Skills should be imparted with a futuristic vision in a fast advancing country like India, where technical job opportunities lie hugely untapped in the rural front even amid rapid urbanisation, an open forum at India Skills Kerala 2020 noted today.
Society should shed its biases towards skills as a lowly sector vis-à-vis information technology or medical science and work towards regular update of knowledge imparted by the country’s technical institutions, experts said while taking part in a 90-minute discussion on ‘Enhancing Skills for the Emerging Job Market in a Regional and National Perspective’.
Further, networking holds key to professional rise in trades that require skills, where design should “come from the heart” instead of getting reduced to a mechanical process, the speakers said at the forum midway the three-day event being organised by the state government’s Industrial Training Department and Kerala Academy for Skills Excellence (KASE).
At the session moderated by Aparna Viswanathan, founder-director of Zocio which works to develop the personal and social life of the country’s youth, KASE Managing Director Chandrasekar S said the country should have a system that bridges the demand and supply of skills. “We have, on the one side, quite a few skilled hands looking for a decent job. On the other, there are entrepreneurs who are looking for technical expertise but not quickly finding it,” he said. “It’s all fine that we are making progress in IOT (internet of things) and AI (artificial intelligence), but India can never afford to lose focus on providing basic skills.”
Raji R, General Manager of Cochin Smart Mission Ltd, highlighted the need for “intelligent and efficient use” of technology, besides being “constantly aware of the opportunities” in the field.
Anil Kumar T V, Director (Administration) of Additional Skill Acquisition Programme, spoke about the vitality of proper internship and broad-based skill development. Shri Jathin P P of the State Backward Classes Development Corporation noted that skills have to be constantly developed so as to weed out recycling of replicas.
T P Sethumadhavan, Director of UL Education, lamented that the “poor input quality” in the field of skills when experts must ensure that the young generation should not be burdened with disciplines that look set to be obsolete in the near future. “I’d say four Es are important: expansion (of skills sector), equity (among its practitioners), excellence and employment.”
Dr K Manoj Kumar, principal of Kerala State Institute of Design, regretted that the youth in the skills sector were poor in verbal articulation of their professional ideas. “More often, parents and other elders tend to stunt the imagination of the younger ones in the family by imposing upon them career plans that go against the interest of the boy or the girl,” he said. “Let’s stop asking the child what (s)he wants to become. Instead, find out how one can be of use to society or the economy.”

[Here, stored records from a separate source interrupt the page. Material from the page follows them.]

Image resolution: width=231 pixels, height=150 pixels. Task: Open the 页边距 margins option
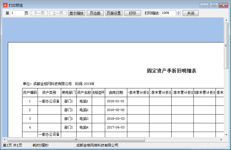pyautogui.click(x=95, y=13)
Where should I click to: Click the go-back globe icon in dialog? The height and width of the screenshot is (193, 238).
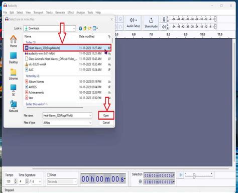coord(80,28)
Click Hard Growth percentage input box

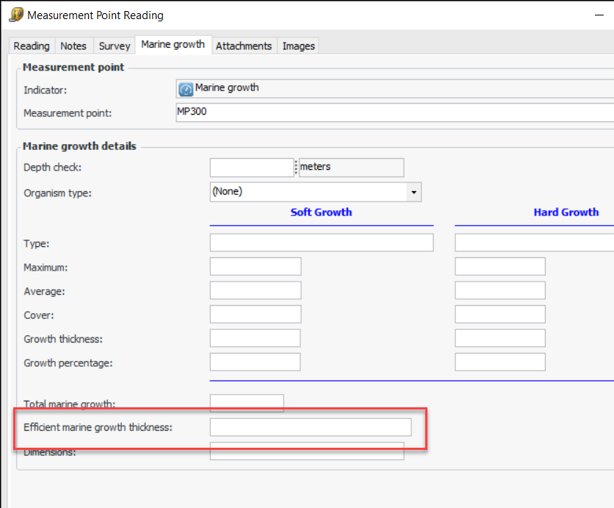pyautogui.click(x=500, y=362)

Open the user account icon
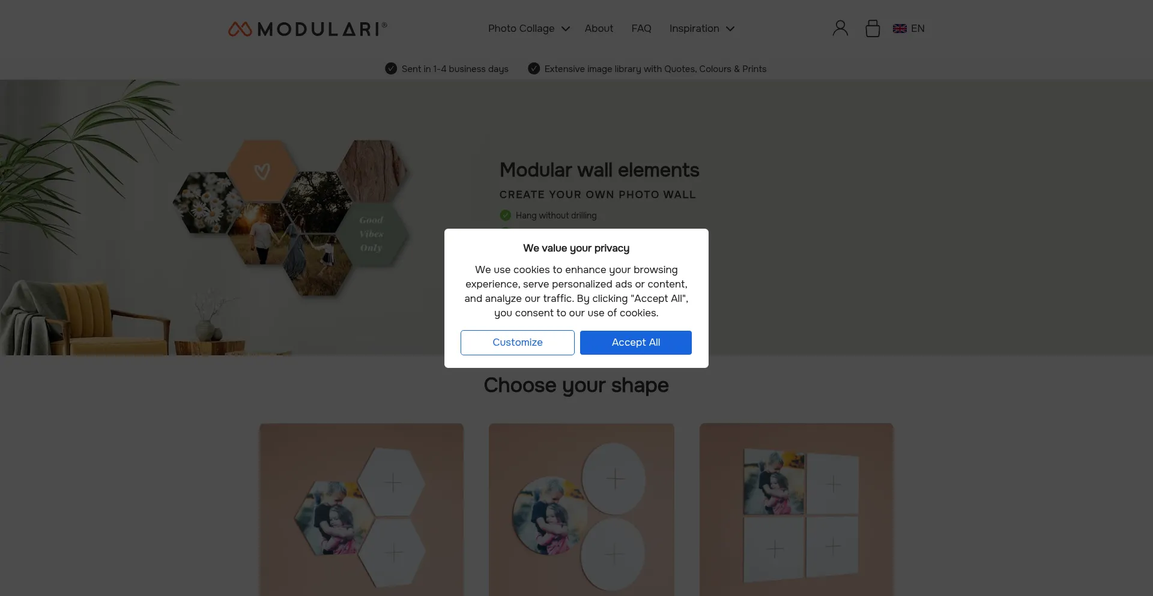840,28
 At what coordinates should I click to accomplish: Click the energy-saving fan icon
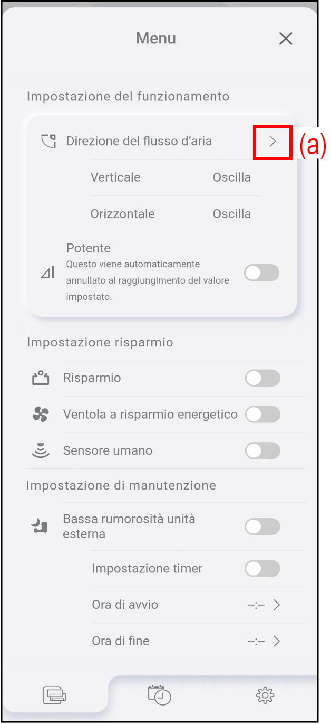tap(41, 415)
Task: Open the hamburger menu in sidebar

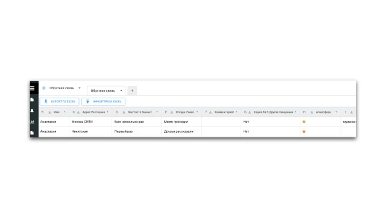Action: (32, 88)
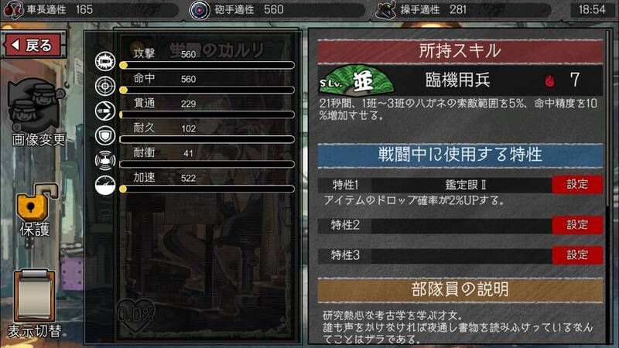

P P Madhusoodhanan of Habitat Technology Group said the country should strive towards “using less and less of paper and more and more of tools”. Stressing the need to develop multidisciplinary skills, he said, “Seeing and touching is believing. Am shocked to notice that many think hands-on work with, say bricks or wood, diminishes their stature as an educated person.”
The February 22-24 India Skills Kerala 2020 features competition between 253 participants in a total of 39 disciplines.